Records of locating words and elements:
*****
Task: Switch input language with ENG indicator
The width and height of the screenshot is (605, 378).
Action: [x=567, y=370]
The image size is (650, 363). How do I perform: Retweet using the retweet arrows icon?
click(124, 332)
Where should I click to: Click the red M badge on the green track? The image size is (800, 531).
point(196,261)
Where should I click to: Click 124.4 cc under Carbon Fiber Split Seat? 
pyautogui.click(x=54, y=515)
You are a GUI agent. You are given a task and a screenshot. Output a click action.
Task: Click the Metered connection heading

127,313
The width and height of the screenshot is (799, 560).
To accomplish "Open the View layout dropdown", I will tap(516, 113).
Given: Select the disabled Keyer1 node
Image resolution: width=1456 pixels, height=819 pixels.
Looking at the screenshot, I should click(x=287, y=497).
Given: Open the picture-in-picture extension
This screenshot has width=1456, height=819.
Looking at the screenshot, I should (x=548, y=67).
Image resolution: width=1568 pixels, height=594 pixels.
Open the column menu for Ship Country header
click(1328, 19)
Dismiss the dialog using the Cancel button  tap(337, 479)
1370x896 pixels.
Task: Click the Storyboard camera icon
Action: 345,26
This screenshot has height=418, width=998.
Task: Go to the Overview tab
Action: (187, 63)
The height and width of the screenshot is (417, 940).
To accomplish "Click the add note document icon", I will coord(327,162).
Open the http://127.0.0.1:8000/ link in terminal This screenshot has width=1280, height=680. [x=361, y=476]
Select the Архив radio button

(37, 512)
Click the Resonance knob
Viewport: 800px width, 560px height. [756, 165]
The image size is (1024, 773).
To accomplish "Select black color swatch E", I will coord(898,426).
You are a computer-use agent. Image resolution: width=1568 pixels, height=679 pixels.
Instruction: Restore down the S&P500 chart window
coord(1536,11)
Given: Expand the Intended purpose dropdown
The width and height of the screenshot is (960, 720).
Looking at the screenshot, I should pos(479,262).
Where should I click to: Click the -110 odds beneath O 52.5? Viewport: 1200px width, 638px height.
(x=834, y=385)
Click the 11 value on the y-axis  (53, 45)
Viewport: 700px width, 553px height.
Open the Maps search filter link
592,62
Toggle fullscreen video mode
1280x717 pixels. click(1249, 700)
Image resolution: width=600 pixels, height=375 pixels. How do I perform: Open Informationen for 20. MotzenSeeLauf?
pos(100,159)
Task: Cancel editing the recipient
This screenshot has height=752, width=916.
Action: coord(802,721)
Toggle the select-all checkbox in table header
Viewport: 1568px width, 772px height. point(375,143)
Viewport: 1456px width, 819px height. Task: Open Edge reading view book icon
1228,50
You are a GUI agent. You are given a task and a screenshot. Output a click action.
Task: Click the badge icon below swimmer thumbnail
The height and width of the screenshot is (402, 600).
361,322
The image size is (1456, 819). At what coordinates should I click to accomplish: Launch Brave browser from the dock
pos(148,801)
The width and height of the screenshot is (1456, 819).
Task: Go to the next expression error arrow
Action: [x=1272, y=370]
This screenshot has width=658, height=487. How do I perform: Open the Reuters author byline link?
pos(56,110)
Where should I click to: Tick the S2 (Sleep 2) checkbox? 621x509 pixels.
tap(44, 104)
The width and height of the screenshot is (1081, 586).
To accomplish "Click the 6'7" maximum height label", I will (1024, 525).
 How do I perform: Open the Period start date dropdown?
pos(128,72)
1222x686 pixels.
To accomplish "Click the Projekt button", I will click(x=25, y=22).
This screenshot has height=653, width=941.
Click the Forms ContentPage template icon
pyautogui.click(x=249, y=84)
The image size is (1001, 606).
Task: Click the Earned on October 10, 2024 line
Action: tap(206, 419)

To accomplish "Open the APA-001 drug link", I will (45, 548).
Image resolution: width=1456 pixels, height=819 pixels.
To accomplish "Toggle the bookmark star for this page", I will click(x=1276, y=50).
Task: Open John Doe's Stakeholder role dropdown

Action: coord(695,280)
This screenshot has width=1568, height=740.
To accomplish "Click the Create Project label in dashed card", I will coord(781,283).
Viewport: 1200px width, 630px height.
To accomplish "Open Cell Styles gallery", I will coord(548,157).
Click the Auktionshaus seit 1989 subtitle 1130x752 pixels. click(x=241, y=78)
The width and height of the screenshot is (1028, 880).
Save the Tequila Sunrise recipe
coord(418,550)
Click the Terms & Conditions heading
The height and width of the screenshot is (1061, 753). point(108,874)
*****
▸ Task requirements
Print, with no changes, the lines of the records from the line that contains "Image resolution: width=600" through the line that contains "pos(56,110)", including both of those lines.

▸ Full answer
Image resolution: width=600 pixels, height=375 pixels. How do I perform: Open Informationen for 20. MotzenSeeLauf?
pos(100,159)
Task: Cancel editing the recipient
This screenshot has height=752, width=916.
Action: coord(802,721)
Toggle the select-all checkbox in table header
Viewport: 1568px width, 772px height. point(375,143)
Viewport: 1456px width, 819px height. Task: Open Edge reading view book icon
1228,50
You are a GUI agent. You are given a task and a screenshot. Output a click action.
Task: Click the badge icon below swimmer thumbnail
The height and width of the screenshot is (402, 600).
361,322
The image size is (1456, 819). At what coordinates should I click to accomplish: Launch Brave browser from the dock
pos(148,801)
The width and height of the screenshot is (1456, 819).
Task: Go to the next expression error arrow
Action: [x=1272, y=370]
This screenshot has width=658, height=487. How do I perform: Open the Reuters author byline link?
pos(56,110)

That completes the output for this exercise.